19 May 2009

Lines and Handles

The Frame Saw project is coming along quite well now having got the basic 'H' sorted out. The critical bit is the dimension of the central stretcher so that once the blade has been cut to 600mm, the securing holes can be drilled at 570mm between centres...these are the dimensions given on t'interweb for the Jap Turbocut blades which I may well fit later on. A couple of pics show a blank piece of ash (with a knifed shoulder line) and one turned handle...note the securing pin hole drilled at 4mm and the next pic shows a drill inserted in the hole so that I could gauge where to put the saw cut at 90deg to it. This needed a bit of care as you need to saw it pretty much 'by eye' as I couldn't fathom any way of marking it out. It can't be done on the bandsaw when the block is still square 'cos as soon as it goes into the lathe, the live centre will just splay the wood out as it's wound in. You would have thought of course, that someone with my vast intellect and huge amount of woodworking savvy would have cottoned on to that...but I didn't, so had to prepare a couple of new blanks!
There's another couple of pics of progress on the Cherry table. Last weekend I was fitting in the Indian Ebony lines into each end frame. I prepared them at 4mm square and shot them in on the shooting board...you can see in the pic the four bits of ebony in the process of being fitted and I'm happy to say that this bit of the project went without a hitch, which makes a change. The last pic shows a rather interesting little jig I made up to take the final shavings off the lines to get a decent fit. It's just a couple of blocks of beech bolted together, but there's a spacer in between them (in this case some bits of 4mm birch ply) which is the same thickness as the inlay. All you need to do is to hold a sharp cabinet scraper against the far side and pull the line through...I was really surprised 'cos it does actually work very well.


Anonymous said...

That's a neat idea for doing the stringing, Rob. Might pinch that.

Cheers ;-)

Paul Chapman

Mitchell said...

While I came to check out the progress on your saw, I'm ending up asking for more info, pics and whatever else you can offer about that great looking shooting board you have there. I've been looking for an old one by Stanley, but viewing the image showing yours, I'm starting to have second thoughts.

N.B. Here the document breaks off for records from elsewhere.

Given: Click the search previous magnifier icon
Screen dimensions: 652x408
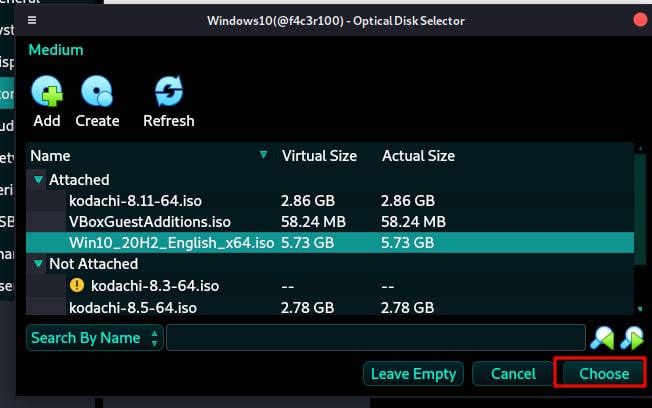Looking at the screenshot, I should (x=602, y=338).
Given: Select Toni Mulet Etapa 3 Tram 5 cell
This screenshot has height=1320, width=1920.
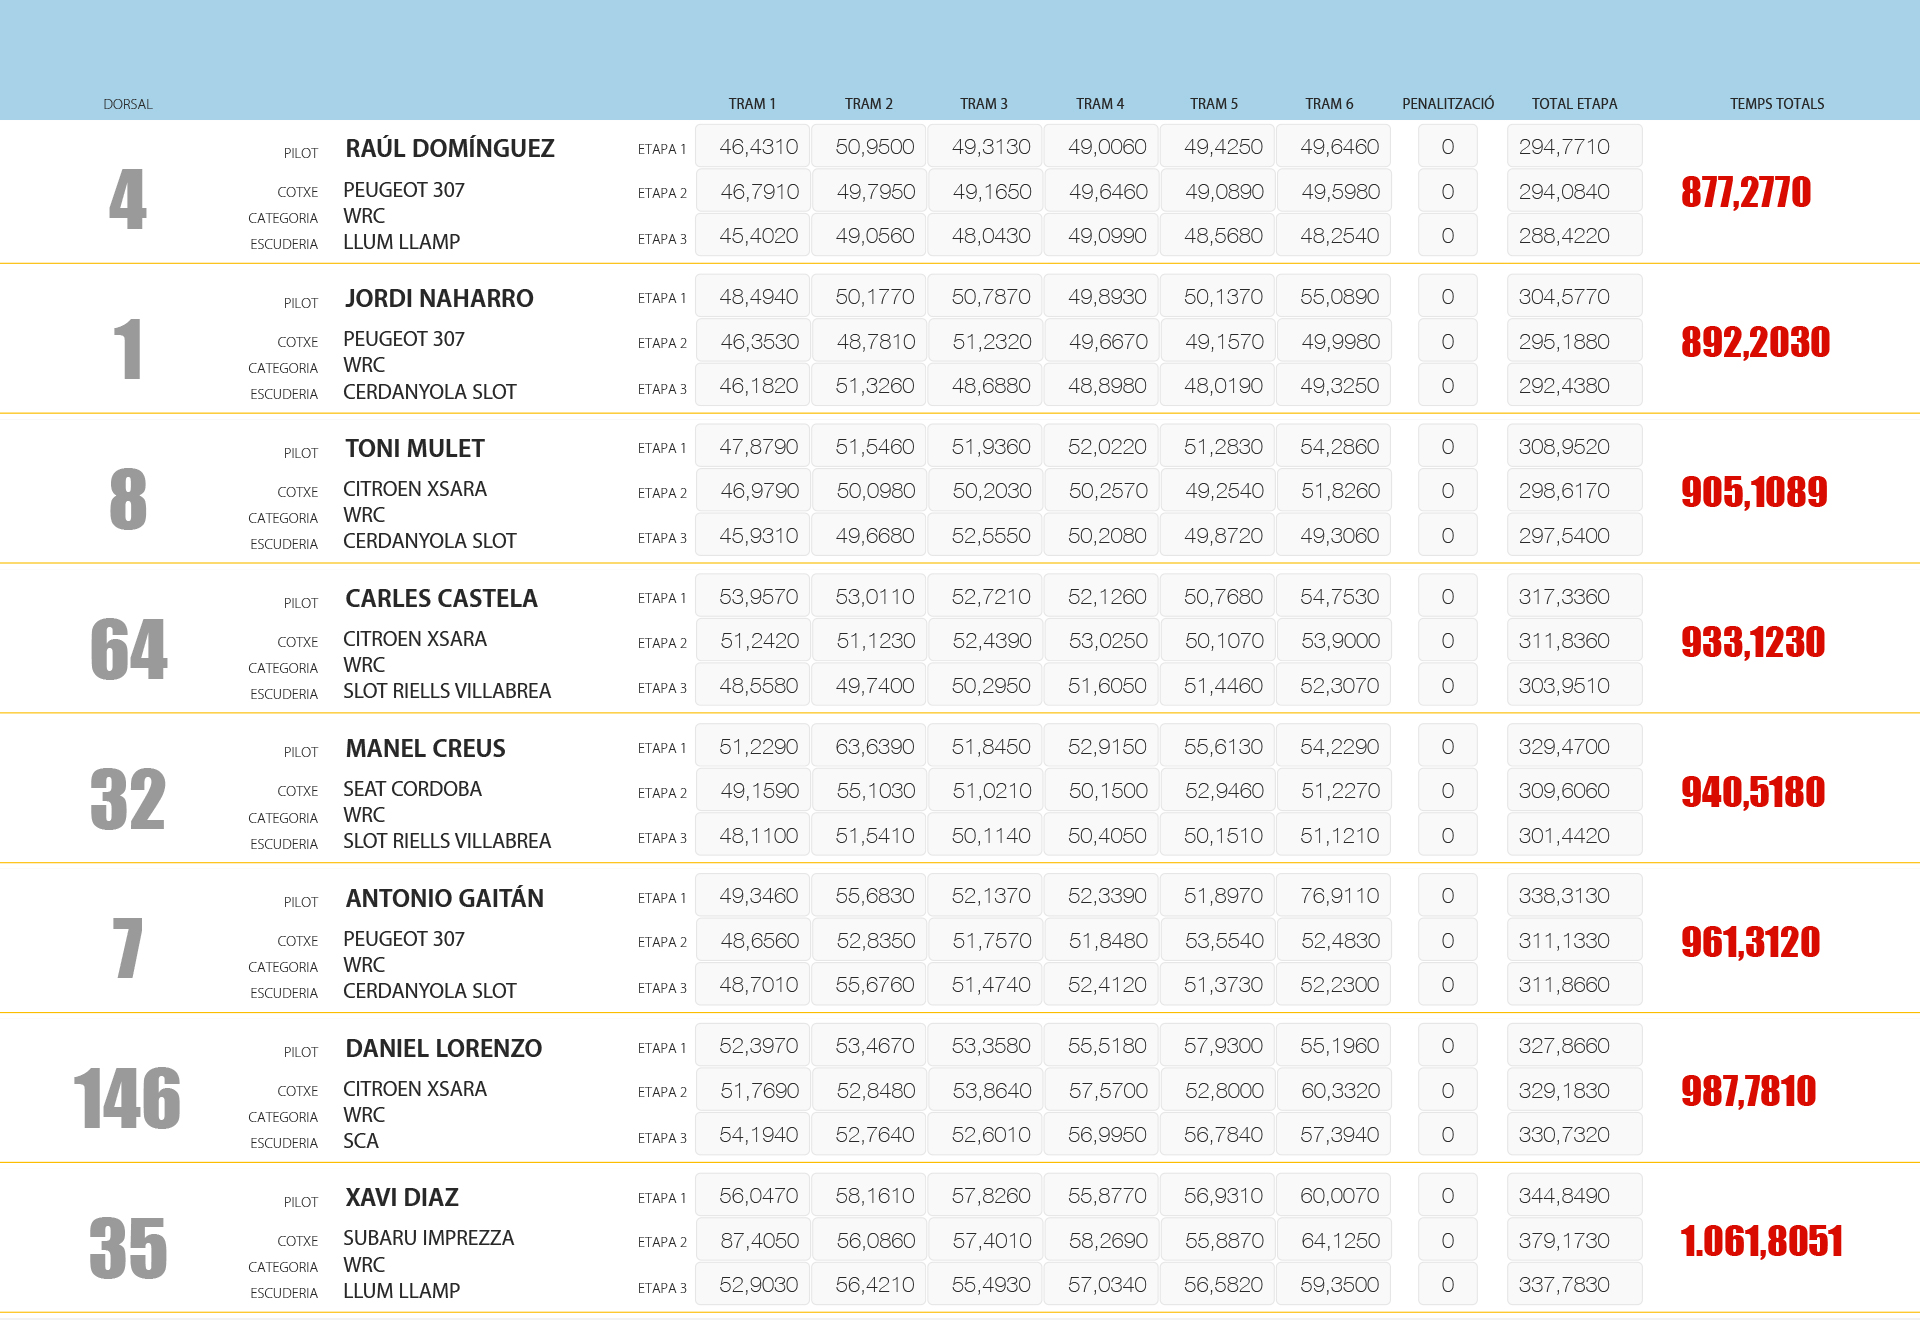Looking at the screenshot, I should point(1223,536).
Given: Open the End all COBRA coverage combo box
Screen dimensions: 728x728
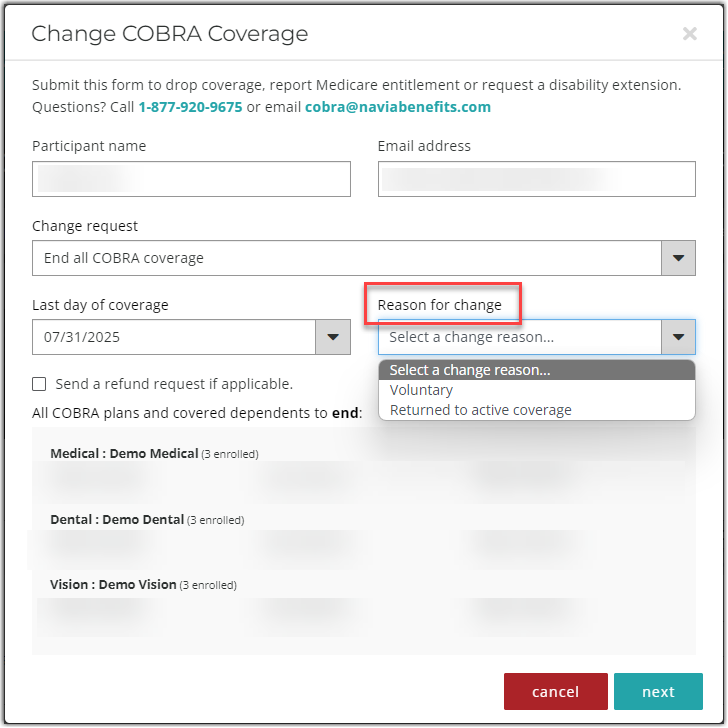Looking at the screenshot, I should [346, 258].
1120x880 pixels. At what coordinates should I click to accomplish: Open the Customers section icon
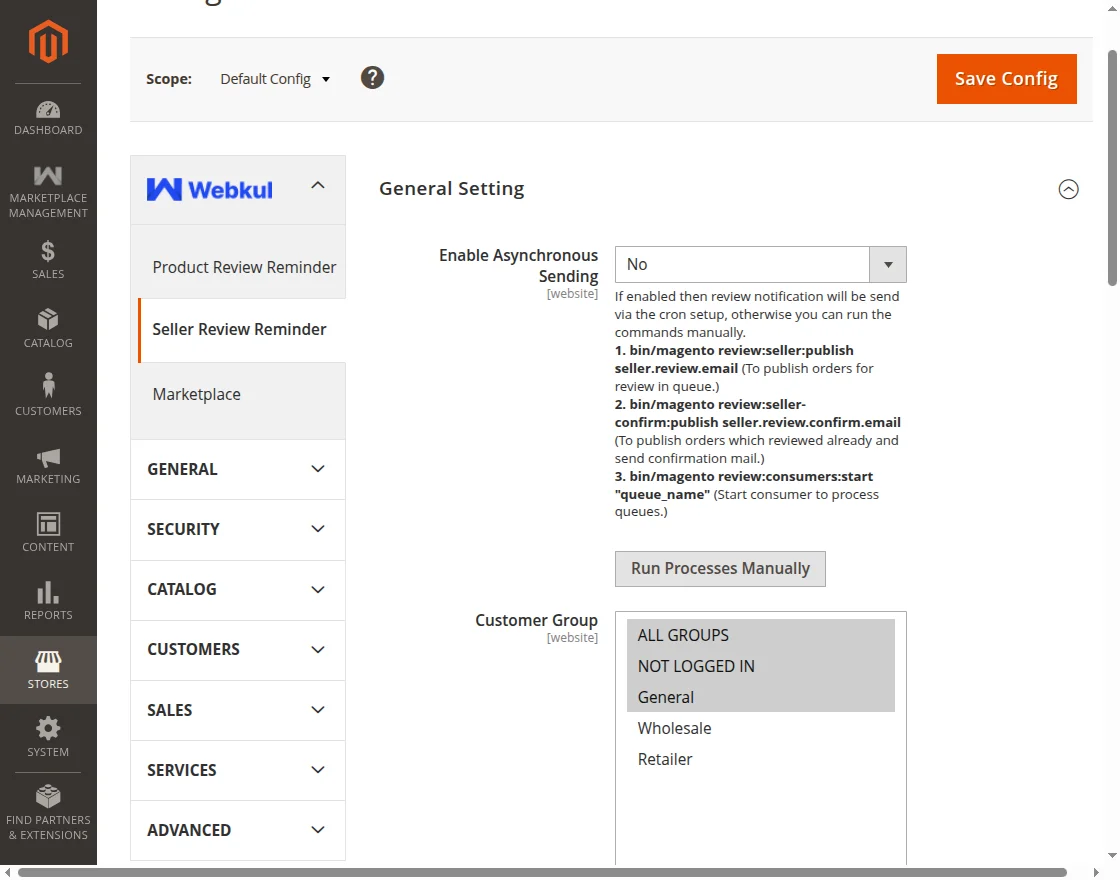[48, 388]
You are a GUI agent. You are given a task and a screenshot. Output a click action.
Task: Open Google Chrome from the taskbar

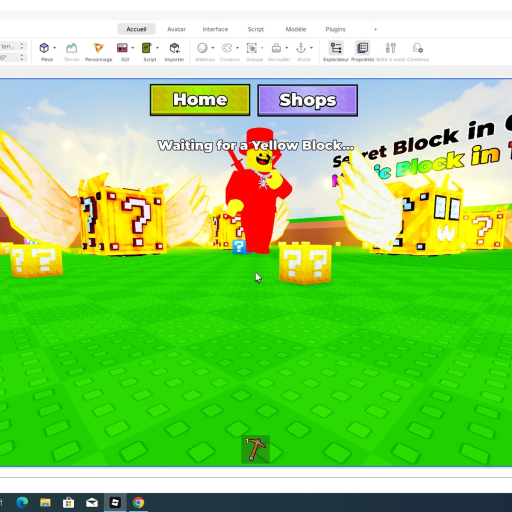(138, 502)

Great stuff on your site, by the way.



Woodbloke said...

Look out for a entry then on the Blog with full details about my shoot construction...glad you like it.

Anonymous said...

I made one of these saw frames 20 yr. ago. Instead of the extended shaft for the handle, I used a large woodscrew into a pilot hole in the handle, whilst the handle is being turned in the lathe. The head of the screw is removed and the slot for the blade cut by eye, seemed to work ok. If the slot is cut first, the hole for the retaining pin is easier to drill at right angles by placing a shim in the slot, lying the screw horizontally in the drill vice with the shim resting on the top surface, and the drill should then be perpendicular. I havn't seen your plan, but this was simple and obviated the need for a carrier plate. Instead of a tensioning screw, I used twisted cord across the top of the frame, and a flat wooden splint which contacted the central bar, to prevent unwind. Worked very well and you don't need to find the small spanner under the shavings. The shoulders of the tenons were rounded by eye, to allow for the tensioning.